Metadata-Version: 2.1
Name: texy
Version: 0.0.2
Summary: Supercharge text processing
Author-email: Mamunur Rahaman Mamun <mdmmn378@gmail.com>
Requires-Python: >=3.6
Description-Content-Type: text/markdown; charset=UTF-8; variant=GFM
Project-URL: homepage, https://github.com/mdmmn378/texy
Project-URL: repository, https://github.com/mdmmn378/texy

# Texy: A conservative text processing library

---

[![Python](https://github.com/mdmmn378/texy/actions/workflows/build-publish.yaml/badge.svg)](https://github.com/mdmmn378/texy/actions/workflows/build-publish.yaml) ![PyPI - Version](https://img.shields.io/pypi/v/texy)

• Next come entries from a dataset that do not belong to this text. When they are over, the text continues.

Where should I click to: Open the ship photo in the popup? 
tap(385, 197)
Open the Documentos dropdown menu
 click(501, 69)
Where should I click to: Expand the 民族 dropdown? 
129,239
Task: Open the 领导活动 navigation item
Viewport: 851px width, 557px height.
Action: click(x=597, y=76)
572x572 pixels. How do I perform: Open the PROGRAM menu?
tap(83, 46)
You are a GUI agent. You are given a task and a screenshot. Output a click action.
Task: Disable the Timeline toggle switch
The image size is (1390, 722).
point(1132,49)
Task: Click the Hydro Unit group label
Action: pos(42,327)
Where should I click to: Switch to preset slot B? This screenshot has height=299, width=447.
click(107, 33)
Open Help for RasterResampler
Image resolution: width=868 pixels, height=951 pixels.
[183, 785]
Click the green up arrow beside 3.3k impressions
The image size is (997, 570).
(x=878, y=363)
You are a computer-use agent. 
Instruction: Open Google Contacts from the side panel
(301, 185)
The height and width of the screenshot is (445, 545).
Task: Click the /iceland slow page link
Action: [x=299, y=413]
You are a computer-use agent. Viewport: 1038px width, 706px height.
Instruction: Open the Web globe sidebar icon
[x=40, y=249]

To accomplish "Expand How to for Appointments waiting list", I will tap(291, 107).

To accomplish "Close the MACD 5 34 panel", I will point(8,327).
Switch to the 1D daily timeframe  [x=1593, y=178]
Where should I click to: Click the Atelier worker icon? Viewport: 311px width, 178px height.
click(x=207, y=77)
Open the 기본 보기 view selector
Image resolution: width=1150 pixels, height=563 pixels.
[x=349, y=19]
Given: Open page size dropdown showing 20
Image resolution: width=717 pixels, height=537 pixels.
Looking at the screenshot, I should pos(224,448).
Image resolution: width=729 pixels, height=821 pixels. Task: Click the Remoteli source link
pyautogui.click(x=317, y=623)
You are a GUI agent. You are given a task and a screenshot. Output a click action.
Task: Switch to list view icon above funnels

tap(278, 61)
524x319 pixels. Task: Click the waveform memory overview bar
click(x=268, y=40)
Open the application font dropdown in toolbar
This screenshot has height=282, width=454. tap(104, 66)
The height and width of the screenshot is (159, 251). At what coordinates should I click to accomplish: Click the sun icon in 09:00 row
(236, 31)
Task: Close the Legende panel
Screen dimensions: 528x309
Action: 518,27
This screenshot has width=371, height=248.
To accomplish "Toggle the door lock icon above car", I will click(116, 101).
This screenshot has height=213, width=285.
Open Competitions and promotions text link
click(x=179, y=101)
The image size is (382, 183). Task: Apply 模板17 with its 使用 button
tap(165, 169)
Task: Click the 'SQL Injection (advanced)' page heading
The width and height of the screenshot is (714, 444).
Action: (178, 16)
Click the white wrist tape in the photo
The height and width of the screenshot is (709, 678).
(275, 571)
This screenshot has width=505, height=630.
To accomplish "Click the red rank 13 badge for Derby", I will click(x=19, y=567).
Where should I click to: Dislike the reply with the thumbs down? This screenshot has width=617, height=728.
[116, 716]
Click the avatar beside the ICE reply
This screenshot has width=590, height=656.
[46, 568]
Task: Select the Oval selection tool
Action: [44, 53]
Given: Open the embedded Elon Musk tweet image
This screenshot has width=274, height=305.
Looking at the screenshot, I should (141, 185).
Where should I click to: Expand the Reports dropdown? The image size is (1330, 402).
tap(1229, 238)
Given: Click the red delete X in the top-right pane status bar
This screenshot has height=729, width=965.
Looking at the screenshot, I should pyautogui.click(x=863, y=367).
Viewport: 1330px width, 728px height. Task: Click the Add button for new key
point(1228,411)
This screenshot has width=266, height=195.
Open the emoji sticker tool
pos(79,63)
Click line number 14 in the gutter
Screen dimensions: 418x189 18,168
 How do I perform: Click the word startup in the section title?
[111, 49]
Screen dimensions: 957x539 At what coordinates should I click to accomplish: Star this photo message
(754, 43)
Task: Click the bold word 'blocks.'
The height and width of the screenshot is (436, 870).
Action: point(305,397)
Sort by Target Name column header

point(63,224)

> A utility library for quickly cleaning texts

## Installation

Python version in the dev environment: `3.11.5`

> `pip install -U texy`

## Usage

Pipelines with parallelization in Rust:

```python
>>> from texy.pipelines import extreme_clean, strict_clean, relaxed_clean
>>> data = ["hello ;/ from the other side 😊 \t "]
print(extreme_clean(data))
>>> ['hello from the other side']
print(strict_clean(data))
>>> ['hello ;/ from the other side']
print(relaxed_clean(data))
>>> ['hello ;/ from the other side 😊']
```

Parallelize custom functions with Python Multiprocessing:

```python
from texy.pipelines import parallelize

def dummy(x):
    return [i[0] for i in x]

data = ["a ", "b ", "c ", "d ", "e ", "f ", "g ", "h ?."] * 100
print(parallelize(dummy, data, 2))
```

## Actions

| Pipeline        | Actions                                                                                                                                                               |
| --------------- | --------------------------------------------------------------------------------------------------------------------------------------------------------------------- |
| `relaxed_clean` | `remove_newlines`, `remove_html`, `remove_xml`, `merge_spaces`                                                                                                        |
| `strict_clean`  | `remove_newlines`, `remove_urls`, `remove_emails`, `remove_html`, `remove_xml`, `remove_emoticons`, `remove_emojis`, `remove_infrequent_punctuations`, `merge_spaces` |
| `extreme_clean` | `remove_newlines`, `remove_urls`, `remove_emails`, `remove_html`, `remove_xml`, `remove_emoticons`, `remove_emojis`, `remove_all_punctuations`, `merge_spaces`        |